The fact is there remain much more palatable topics within mental health: topics like well-being, mindfulness, resilience, burnout, and sustainability. These are mostly pleasant to talk about, with generally positive outcomes, unlike the more painful conversations about first-break psychosis in a medical student derailing their career, opioid use disorder after a loved one got prescribed pain pills and got completely hooked, or that the cause of death of a friend was actually suicide.
These topics are a little harder to digest, and I’d say we are still knee-deep in stigma especially when it comes to them–that “other kind of mental health.”
I think of mental health as being along a spectrum, and on one end are the severe presentations that require intensive treatment—higher levels of care like inpatient hospitalization or multiple medications to help mitigate symptoms. On the other hand is positive psychology and skill-building around fortifying mental health to help keep mostly-already-healthy people, healthy.
Both are necessary, but there’s a clear emphasis on one which I think is partially a function in part of the greater stigma of the other–when the more complex mental health topics are harder to touch, we focus on lower-hanging fruit. There’s also the “barrier to entry”, if you will, of opining on the more serious mental health disorders; these are things that corporate leaders and life coaches have little technical knowledge about and that require specialists to provide more education on.
Stigma is also setting-dependent. It may be much harder to talk about professional struggles impacting one’s mental health in the workplace, or personal struggles in a faith congregation. Even if one doesn’t have a mental health condition, to discuss those struggles may come with a vulnerability that doesn’t feel safe in a particular setting. For example, it may be welcome to talk about depression, but not about suicidal thoughts.
In my Desi community, where the prevailing thinking often is to keep struggles behind closed doors, stigma around mental health—especially more complex conditions—very much so continues to persist.
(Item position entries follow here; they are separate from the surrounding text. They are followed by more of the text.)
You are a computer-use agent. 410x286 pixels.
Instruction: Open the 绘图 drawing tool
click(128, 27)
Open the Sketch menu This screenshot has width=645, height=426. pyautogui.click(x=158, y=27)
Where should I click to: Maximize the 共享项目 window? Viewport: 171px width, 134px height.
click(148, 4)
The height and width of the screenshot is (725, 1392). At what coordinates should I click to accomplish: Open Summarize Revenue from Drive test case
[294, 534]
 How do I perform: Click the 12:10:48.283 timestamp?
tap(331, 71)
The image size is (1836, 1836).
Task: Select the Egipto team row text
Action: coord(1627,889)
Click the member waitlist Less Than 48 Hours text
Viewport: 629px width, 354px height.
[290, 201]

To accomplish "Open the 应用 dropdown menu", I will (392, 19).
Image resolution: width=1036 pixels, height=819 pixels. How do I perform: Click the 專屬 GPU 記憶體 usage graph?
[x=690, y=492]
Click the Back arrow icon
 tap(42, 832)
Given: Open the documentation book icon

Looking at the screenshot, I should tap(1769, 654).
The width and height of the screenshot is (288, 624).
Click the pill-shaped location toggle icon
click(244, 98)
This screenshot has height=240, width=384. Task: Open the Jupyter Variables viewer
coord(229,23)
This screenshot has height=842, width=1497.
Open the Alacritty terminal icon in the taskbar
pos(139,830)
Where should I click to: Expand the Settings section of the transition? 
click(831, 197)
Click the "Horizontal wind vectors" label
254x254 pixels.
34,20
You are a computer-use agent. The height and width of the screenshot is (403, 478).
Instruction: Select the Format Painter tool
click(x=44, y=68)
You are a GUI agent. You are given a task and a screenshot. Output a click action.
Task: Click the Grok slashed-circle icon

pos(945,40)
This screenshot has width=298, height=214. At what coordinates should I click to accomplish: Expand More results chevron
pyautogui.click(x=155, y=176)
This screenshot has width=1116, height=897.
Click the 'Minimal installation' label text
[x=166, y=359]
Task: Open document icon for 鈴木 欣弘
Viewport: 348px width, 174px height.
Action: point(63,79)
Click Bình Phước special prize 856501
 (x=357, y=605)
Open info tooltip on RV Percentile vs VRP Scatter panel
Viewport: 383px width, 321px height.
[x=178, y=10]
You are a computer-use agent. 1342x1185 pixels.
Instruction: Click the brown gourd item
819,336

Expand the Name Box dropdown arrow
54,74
And in my Muslim community, conditions like drug addiction can be seen purely as religious vices, while generalized anxiety disorder or major depressive disorder can be seen as crises of faith, rendering conversations about them especially challenging: when people are already struggling with mental health conditions, the last thing they want is to be ostracized from their community and deeper in their isolation, which can worsen internalized stigma.
The problem with how the stigma has been addressed, however, has perhaps in some ways backfired. Because of mental health conversations centering only general well-being, “feelings” have taken center stage, and I’ve been in settings in which just the mention of the phrase “mental health” now generates eye rolls. There’s also been an unfortunate corruption of language: everyone who behaves selfishly is a narcissist, everyone with a different opinion is gaslighting, being challenged means feeling unsafe—this mislabeling has undermined the credibility of legitimate concerns.
I think that pervading social media language and public awareness about mental health has only moved the needle so far. So while talking about mental health, learning about mental health, and working on our mental health all continue to help with the stigma, there’s far more to be done.
Here are a few shifts I hope to see in 2025:
Focus on destigmatizing psychotropic medication, not only therapy (my paper years ago on how medications in particular were stigmatized in a Muslim-centered education program)
Policy-level mental health changes (such as increased funding for mental health and improved access to care)
Greater emphasis on the social and political determinants of mental health (socioeconomic status, adverse childhood events, capitalism and extreme individualism + wealth inequity)
Formalized community education and skill-building (Mental Health First Aid for imams, for example)
I’d love to hear from you. What are your thoughts about mental health stigma?
Even though there is a shift and people are openly talking about their mental health struggles, there is still alot of stigma attached around this topic.
Especially, as you mentioned, in a professional environment, once you open up about your mental health struggles, you can expect to be seen and treated differently.
Companies have policies in place to prevent this, but the practice is not the same as the theory.